Et sur le chemin tu t'es souvenu qu'à la fin de tes années dans le conseil, t'avais une maladie assez grave et évolutive (tu pouvais plus trop courir ni écrire, peu à peu). Et alors tu rencontrais plein de spécialistes qui te balançaient aussi des prescriptions comme ça, sans trop faire cas de toi.
Mais comme c'était une maladie auto-immune, tes enfants t'avaient dit : "Papa, si t'as su la déclencher cette maladie-là peut-être que tu peux l'arrêter ?" Alors t'as cherché sans trop savoir ce que tu cherchais. Et puis un jour, t'as rencontré un médecin qui t'as écouté un instant de plus que derrière ses tableaux cliniques. Il était pas forcément empathique, il a juste pris cet instant-là et il t'a proposé un fil 
régulier de consultations. Alors toi t'as continué de courir mais plus doucement et en forêt plutôt qu'au boulot, à Moscou ou Toulouse, à Lyon ou Bruxelles . Et puis au fil du temps, il y a eu rémission. Ça rentrait dans aucun tableau clinique ce retournement-là mais c'était bien comme ça. Un jour t'as eu une nouvelle poussée alors t'as voulu le revoir ce médecin-là mais il s'était suicidé. Et ta crise c'était une fausse alerte.
Et tu te dis que c'est peut-être ça que tu cherches encore aujourd'hui, un homme qui t'écoute un instant de plus quand t'as vraiment mal.
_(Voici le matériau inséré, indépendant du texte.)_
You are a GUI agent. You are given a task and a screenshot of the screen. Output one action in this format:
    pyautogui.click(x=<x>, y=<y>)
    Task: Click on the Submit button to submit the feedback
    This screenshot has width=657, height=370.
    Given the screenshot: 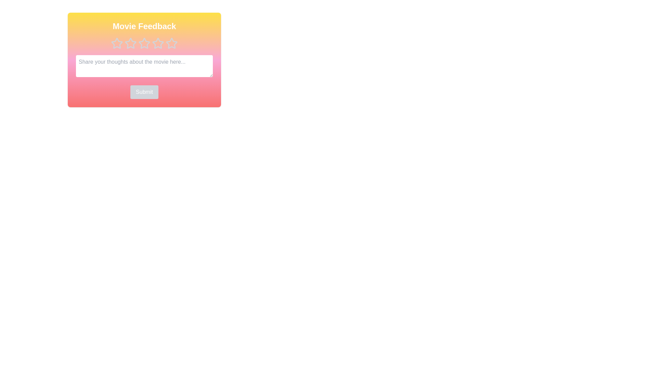 What is the action you would take?
    pyautogui.click(x=144, y=92)
    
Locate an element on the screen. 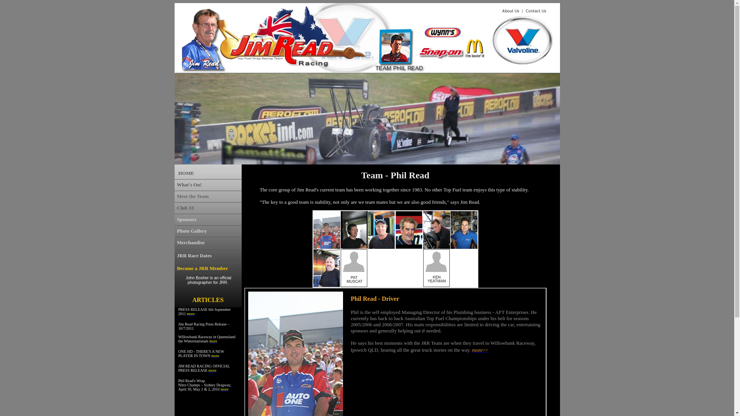  'Merchandise' is located at coordinates (190, 242).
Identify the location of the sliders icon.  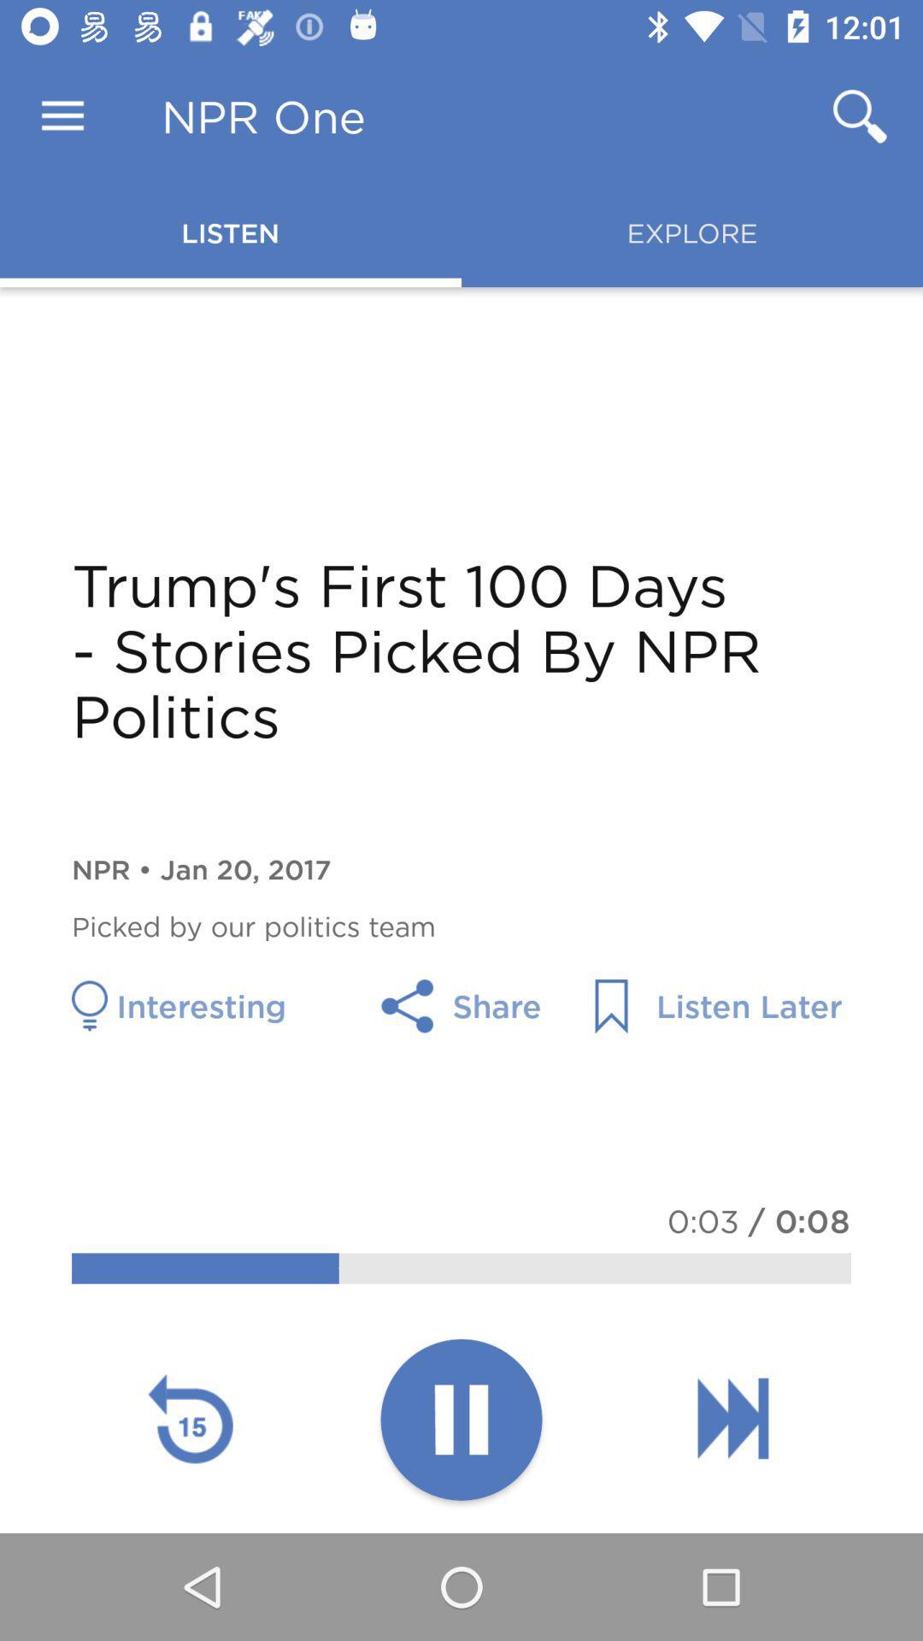
(731, 1418).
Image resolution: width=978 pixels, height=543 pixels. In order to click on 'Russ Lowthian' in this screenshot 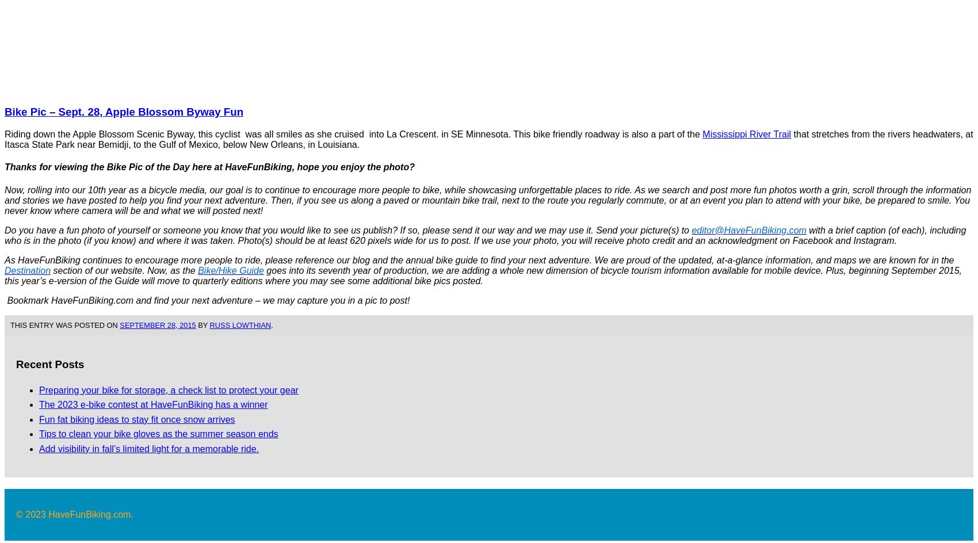, I will do `click(239, 324)`.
Quand t'es arrivé chez ta psy t'as essayé de ralentir parce que t'as réalisé que t'es pas obligé de courir pour passer de debout à couché, t'as posé ton sac au pied du divan avec dedans le nouveau sucrier et les thés et t'as dit :
– J'arrive de chez le psychopathe, là.
Oups ! C'était pas du tout pour faire de l'humour ni pour la rime. T'as voulu te rattraper mais tu bugguais toujours, – tu continuais de dire psychopathe au lieu d'ostéopathe – , alors t'es parti dans un fou-rire. Mais ta psy elle t'a pas laissé partir dans ton délire, elle t'a lancé : 

– C'est peut-être vous le psychopathe ?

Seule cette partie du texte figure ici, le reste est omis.